# penn reels with accuplate conversion



## bigmouthbass (Jun 27, 2010)

i got a buddy selling a few reels and am wondering if there is any interest in them here. he hasd tried a few pages on facebook to sell them but nobody seems interested. if any interest ill get pics and prices from him and post here. thanks


----------



## IPNURWATER (Aug 20, 2013)

Price and model


----------



## ez2cdave (Oct 13, 2008)

bigmouthbass said:


> if any interest ill get pics and prices from him and post here. thanks


Post them up !


----------



## bigmouthbass (Jun 27, 2010)

it wont let me post a pic


----------



## IPNURWATER (Aug 20, 2013)

Price and model is cool with me .Most know what the conversion consist of . if your in mobile mode( you can't see the picture button) it won't let you. Gotta be in desktop mode or full. The you will have the option .


----------



## bigmouthbass (Jun 27, 2010)

Its a penn 114hlw with a full tiburon accurate converson .....4/0 size reel. Buddy is asking $100 firm plus shipping unless you pick up in Ga.


----------



## PUHI (Feb 28, 2016)

What color? interested.


----------



## ez2cdave (Oct 13, 2008)

bigmouthbass said:


> Its a penn 114hlw with a full tiburon accurate converson .....4/0 size reel. Buddy is asking $100 firm plus shipping unless you pick up in Ga.

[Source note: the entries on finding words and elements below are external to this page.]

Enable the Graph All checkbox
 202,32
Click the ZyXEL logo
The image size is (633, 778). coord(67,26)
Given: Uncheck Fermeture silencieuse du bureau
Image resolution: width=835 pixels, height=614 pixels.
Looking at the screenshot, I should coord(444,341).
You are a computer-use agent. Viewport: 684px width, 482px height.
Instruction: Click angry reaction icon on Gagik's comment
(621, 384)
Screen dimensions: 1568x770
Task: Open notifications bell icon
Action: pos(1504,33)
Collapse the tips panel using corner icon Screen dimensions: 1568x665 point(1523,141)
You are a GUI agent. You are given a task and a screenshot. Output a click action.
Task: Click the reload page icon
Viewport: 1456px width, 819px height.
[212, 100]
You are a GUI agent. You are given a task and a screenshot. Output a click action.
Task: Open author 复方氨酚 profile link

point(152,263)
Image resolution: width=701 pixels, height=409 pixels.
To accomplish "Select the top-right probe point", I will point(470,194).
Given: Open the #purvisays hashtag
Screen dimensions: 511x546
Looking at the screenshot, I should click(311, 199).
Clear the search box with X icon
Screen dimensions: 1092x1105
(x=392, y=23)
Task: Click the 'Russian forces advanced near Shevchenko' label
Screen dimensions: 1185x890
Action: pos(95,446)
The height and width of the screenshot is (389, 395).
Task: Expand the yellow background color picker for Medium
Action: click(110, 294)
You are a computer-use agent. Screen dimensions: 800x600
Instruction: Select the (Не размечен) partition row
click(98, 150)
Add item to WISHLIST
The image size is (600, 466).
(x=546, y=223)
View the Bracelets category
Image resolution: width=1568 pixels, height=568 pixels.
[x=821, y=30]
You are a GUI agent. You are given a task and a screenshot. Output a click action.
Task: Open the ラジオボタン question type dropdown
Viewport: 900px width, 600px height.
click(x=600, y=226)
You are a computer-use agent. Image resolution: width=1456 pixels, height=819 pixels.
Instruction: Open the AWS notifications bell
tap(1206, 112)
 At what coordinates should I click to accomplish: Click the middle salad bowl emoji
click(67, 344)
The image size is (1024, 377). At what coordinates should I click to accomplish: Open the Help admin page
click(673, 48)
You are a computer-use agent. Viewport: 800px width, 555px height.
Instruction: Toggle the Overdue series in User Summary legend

114HLW is a WIDE 6/0 . . . 113HLW is a WIDE 4/0.

"Full Conversion" = Aftermarket frame, spool, sideplates, handle, rod clamp, possible internal mods, too (drag, gears, double-dog bridge, etc ), etc.

If it's clean, $100 is a great price.

Tight Lines !


----------



## IPNURWATER (Aug 20, 2013)

bigmouthbass said:


> Its a penn 114hlw with a full tiburon accurate converson .....4/0 size reel. Buddy is asking $100 firm plus shipping unless you pick up in Ga.



If you can Email me a picture that would be great.

[email protected]


Dave .on the Tiburon website there was no 114hlw conversion available only the 113hlw so I'm assuming this is a 4/0. Op correct me if I'm wrong


----------



## ez2cdave (Oct 13, 2008)

IPNURWATER said:


> Dave .on the Tiburon website there was no 114hlw conversion available only the 113hlw so I'm assuming this is a 4/0. Op correct me if I'm wrong


TIBURON used to make a 114HLW frame, too. It was called a "P60W", not a "topless" frame . . . 

Although I found the link below, I'm not sure if they are currently available from TIBURON.

*http://www.tiburonfishingreels.com/product/P60W-Black*

Tight Lines !


----------



## DaBig2na (Aug 7, 2011)

Why is Dizzy Dave arguing about What it Is? 

Shouldn't the buyer (I Peed In Daves Water) and seller (big mouth bass man) work it out...as well as pictures and details?

Soooooo, Unless Dave is going to Buy It... It's really None of his Damn Business !


----------



## bigmouthbass (Jun 27, 2010)

Sent email


----------



## PUHI (Feb 28, 2016)

Sent you an visitor message earlier today.


----------